(Luk. 24:30-31)
Kedua murid itu—yang telah mengundang orang asing itu untuk tinggal—kemudian menjamu dalam makan bersama. Makan bersama berarti kita bersedia membagikan apa yang berguna untuk hidup. Manusia tentu bisa hidup tanpa sandang dan papan, tetapi sulit hidup tanpa makanan. Makananlah yang membuat manusia hidup.
Makan bersama juga mengindikasikan adanya suasana akrab. Makan bersama memperlihatkan rasa persaudaraan. Mengapa? Karena ada seseorang yang telah mau berbagi makanannya. Dan jangan pula kita lupa berbagi makanan berarti berbagi kehidupan.
Oleh karena itu, biasanya suasana dalam makan bersama, sesederhana apa pun lauknya, serbaceria. Jarang sekali makan bersama berlangsung dengan paras cemberut. Sebab makan bersama memang memperlihatkan suasana kebersamaan itu.
Tindakan kedua murid itu sebagai manusia merdeka itu ternyata membuat mereka menjadi lebih merdeka. Mulanya mereka merdeka dalam hal pangan dan papan. Mereka memiliki rumah dan makanan. Namun, peristiwa kematian Yesus dan isu yang berkembang di sekitar kebangkitan Yesus masih membelenggu mereka. Mereka masih diliputi kecemasan, kekhawatiran akan hidup mereka selanjutnya sebagai murid Yesus. Mereka masih belum merdeka.

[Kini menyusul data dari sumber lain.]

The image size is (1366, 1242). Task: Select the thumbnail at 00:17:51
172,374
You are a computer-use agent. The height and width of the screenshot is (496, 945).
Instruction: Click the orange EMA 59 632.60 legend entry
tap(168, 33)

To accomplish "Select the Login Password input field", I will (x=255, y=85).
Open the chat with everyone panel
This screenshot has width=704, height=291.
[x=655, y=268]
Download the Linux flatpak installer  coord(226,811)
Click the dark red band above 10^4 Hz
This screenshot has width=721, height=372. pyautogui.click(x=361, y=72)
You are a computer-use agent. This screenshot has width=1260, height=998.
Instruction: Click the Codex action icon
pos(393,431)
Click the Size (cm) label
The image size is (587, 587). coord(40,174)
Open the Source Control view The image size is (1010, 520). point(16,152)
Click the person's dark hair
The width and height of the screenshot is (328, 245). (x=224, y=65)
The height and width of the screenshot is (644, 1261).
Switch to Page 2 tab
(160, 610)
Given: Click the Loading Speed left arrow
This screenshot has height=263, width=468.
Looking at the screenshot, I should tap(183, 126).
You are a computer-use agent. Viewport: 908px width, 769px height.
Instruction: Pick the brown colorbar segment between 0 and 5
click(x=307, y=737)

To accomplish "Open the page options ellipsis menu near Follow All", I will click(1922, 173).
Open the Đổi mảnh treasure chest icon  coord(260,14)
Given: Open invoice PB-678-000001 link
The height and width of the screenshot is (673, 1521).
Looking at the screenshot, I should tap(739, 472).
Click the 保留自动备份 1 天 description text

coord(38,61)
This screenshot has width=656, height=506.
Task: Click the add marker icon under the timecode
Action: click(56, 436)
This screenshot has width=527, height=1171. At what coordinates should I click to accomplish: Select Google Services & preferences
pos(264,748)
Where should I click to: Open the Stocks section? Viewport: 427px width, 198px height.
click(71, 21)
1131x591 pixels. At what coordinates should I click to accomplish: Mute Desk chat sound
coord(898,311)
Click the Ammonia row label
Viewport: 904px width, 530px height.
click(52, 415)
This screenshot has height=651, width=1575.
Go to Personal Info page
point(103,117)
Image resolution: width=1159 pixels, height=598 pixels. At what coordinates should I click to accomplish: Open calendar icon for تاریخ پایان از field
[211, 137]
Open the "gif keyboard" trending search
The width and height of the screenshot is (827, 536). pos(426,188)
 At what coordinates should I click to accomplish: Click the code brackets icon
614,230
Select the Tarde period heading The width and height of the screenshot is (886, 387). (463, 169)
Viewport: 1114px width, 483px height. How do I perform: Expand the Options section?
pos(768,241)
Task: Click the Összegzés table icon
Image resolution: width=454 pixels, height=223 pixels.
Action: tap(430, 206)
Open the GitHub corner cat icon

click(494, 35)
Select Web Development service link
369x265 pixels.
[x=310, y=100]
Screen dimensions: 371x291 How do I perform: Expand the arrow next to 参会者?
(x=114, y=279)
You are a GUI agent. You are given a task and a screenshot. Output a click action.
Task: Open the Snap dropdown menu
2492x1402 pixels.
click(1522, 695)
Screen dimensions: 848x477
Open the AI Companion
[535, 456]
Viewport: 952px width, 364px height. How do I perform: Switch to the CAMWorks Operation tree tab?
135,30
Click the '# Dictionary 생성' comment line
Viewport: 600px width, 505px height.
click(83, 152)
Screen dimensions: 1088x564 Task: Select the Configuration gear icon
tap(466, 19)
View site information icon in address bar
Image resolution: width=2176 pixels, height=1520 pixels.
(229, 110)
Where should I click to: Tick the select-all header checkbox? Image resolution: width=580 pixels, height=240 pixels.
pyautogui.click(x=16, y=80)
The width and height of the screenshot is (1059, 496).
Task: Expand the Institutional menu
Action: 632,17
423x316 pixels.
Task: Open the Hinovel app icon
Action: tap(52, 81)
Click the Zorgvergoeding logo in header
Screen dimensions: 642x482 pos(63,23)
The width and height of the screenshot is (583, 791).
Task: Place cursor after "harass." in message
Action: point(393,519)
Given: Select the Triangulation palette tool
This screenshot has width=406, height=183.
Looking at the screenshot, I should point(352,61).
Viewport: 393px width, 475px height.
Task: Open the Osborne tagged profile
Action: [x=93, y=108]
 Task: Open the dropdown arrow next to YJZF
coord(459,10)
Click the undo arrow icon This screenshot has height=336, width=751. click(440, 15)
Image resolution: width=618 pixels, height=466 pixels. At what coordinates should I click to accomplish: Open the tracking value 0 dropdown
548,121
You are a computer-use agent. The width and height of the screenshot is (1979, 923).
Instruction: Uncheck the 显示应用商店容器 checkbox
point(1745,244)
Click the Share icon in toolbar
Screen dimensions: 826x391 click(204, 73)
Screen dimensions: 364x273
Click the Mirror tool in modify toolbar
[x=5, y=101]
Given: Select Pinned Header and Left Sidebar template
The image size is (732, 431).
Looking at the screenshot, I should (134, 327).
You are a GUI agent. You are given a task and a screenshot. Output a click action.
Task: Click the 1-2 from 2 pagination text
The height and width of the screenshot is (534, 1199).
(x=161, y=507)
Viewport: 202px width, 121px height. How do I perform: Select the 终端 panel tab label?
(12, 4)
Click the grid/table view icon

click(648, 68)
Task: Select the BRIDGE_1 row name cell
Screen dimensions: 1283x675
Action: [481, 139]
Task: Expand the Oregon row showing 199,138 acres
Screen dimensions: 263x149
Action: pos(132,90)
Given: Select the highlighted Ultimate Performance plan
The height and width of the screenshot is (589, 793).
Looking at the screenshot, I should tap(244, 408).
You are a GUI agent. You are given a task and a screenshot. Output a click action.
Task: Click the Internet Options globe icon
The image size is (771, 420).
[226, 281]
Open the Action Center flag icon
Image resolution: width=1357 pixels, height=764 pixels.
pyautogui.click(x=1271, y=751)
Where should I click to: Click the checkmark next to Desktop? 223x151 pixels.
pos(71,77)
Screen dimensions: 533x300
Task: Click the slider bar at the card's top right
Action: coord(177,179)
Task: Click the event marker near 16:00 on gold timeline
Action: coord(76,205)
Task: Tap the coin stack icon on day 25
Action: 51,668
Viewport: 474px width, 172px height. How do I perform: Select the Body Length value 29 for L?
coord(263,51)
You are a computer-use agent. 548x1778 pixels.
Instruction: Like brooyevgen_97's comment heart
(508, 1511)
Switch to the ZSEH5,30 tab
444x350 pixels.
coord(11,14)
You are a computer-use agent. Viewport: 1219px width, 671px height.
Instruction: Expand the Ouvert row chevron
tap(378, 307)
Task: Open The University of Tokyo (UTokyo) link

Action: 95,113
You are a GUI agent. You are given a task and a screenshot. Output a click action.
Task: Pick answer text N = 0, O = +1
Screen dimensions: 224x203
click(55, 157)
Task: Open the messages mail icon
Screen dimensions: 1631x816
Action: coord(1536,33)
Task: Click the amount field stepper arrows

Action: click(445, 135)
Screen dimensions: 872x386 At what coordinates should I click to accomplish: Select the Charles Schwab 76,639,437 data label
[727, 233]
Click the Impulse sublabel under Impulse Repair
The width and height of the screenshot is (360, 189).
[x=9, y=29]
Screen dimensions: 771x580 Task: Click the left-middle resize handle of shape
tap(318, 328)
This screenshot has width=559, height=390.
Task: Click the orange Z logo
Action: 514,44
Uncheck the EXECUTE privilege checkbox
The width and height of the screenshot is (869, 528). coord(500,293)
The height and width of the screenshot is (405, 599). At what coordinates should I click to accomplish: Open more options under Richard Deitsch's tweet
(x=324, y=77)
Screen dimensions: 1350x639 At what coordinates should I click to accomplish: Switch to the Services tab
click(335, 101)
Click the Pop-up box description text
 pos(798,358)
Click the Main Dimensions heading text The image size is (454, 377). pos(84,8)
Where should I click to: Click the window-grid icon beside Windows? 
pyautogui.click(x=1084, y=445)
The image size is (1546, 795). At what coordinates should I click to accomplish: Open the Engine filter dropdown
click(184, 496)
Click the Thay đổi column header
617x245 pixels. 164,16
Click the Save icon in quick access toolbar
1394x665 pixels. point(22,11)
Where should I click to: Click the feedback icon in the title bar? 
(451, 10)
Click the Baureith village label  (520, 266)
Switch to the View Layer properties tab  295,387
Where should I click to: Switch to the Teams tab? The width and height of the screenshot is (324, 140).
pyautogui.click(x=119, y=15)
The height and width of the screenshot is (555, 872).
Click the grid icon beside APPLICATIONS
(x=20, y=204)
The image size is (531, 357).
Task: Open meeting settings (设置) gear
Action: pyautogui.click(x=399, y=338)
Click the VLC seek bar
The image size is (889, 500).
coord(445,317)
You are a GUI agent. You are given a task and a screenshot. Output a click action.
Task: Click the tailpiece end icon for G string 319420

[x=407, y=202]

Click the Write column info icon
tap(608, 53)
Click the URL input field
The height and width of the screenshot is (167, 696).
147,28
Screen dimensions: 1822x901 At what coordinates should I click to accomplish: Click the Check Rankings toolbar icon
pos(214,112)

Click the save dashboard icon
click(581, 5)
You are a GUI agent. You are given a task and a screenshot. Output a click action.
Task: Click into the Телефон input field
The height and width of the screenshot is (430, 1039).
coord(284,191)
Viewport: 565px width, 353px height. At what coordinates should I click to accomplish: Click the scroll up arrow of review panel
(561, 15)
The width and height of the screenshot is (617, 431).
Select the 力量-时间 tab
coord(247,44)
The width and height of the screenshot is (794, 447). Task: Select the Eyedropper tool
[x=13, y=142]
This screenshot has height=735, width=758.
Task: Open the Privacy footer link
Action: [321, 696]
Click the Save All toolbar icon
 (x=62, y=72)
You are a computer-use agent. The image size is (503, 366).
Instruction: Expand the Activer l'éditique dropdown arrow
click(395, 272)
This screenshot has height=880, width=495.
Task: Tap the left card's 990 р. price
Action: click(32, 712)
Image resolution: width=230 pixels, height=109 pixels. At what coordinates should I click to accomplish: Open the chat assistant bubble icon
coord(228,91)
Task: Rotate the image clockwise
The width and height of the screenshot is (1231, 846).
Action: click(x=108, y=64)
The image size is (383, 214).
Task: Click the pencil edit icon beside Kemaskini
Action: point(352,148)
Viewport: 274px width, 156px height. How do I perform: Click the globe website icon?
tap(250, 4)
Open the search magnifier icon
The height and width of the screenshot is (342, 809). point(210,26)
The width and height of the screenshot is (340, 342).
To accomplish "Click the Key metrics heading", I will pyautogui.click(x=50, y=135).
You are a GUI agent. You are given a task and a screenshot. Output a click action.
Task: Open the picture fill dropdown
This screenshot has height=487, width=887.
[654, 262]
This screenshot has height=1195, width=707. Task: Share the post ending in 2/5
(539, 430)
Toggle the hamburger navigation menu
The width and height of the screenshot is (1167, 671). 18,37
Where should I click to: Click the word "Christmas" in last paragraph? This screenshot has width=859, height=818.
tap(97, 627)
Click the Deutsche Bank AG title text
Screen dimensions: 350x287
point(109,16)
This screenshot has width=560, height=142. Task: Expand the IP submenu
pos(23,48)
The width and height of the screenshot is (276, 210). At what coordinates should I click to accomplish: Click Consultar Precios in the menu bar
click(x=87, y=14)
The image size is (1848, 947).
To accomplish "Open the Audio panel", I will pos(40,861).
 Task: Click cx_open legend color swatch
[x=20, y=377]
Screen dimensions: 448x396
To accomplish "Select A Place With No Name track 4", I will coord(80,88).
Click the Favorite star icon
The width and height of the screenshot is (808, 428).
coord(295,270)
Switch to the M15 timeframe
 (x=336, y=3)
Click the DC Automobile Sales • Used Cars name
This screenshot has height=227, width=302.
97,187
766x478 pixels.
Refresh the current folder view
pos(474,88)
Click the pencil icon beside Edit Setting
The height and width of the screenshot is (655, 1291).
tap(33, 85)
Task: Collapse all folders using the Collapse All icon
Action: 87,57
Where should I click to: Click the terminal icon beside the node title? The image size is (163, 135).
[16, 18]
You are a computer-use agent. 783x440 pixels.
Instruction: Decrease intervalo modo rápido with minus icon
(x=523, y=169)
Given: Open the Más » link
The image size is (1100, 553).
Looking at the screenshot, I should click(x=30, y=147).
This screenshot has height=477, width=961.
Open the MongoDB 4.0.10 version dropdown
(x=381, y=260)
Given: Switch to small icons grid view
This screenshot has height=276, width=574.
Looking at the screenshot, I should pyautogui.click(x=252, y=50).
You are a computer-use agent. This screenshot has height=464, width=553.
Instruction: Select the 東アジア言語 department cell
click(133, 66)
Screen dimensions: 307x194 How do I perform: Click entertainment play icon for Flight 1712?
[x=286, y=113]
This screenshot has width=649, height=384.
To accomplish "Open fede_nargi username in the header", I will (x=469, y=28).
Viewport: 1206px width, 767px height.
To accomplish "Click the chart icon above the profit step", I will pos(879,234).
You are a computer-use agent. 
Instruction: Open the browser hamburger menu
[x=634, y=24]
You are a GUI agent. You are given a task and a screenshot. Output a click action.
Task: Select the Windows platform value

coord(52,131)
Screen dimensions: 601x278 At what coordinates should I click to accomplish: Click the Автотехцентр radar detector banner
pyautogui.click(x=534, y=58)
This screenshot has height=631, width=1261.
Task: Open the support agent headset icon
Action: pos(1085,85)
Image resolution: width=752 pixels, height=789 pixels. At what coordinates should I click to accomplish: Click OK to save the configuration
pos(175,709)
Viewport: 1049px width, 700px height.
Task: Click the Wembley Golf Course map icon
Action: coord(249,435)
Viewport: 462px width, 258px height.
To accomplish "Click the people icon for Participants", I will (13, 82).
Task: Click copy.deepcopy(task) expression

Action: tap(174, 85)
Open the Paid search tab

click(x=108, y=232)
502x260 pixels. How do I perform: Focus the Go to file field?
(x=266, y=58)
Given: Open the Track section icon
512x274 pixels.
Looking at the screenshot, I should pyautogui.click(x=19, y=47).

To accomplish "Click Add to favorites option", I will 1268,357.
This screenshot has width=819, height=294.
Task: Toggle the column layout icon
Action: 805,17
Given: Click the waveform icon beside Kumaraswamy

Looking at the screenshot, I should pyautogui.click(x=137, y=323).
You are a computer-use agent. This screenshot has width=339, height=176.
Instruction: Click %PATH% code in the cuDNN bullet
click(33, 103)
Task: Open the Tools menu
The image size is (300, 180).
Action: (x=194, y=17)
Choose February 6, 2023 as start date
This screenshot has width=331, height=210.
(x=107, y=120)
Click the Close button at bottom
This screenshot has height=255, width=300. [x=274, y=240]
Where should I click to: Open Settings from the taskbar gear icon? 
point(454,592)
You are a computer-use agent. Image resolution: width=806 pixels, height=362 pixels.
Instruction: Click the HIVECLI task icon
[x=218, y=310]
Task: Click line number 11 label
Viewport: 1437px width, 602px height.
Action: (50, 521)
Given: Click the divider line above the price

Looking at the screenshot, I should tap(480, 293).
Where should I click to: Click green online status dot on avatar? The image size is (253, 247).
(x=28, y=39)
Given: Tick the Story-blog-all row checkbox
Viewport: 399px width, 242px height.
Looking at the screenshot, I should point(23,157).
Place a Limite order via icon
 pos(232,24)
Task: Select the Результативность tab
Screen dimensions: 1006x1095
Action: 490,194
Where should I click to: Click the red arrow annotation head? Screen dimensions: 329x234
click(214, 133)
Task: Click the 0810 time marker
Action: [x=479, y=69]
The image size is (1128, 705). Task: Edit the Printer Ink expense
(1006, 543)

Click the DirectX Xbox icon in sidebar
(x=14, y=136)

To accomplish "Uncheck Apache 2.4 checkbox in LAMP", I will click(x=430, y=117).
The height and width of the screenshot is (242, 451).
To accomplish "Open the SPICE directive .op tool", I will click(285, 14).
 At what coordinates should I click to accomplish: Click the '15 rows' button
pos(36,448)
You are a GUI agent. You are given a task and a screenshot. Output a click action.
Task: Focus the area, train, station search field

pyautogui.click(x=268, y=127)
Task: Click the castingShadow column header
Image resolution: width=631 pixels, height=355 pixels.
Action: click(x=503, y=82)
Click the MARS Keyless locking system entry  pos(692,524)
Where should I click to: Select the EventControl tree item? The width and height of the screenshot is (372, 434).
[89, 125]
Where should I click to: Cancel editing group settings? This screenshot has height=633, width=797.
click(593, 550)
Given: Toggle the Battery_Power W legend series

Tindakan mereka—mengundang orang asing itu dan makan bersama—membuat mereka lebih merdeka. Mereka merdeka dari kecemasan masa depan. Ada harapan baru karena Yesus telah bangkit. Itu berarti Yesus adalah Allah. Mereka mengalami kemerdekaan sejati. Dan Yesus yang bangkit itu membangkitkan mereka untuk membangkitkan orang lain.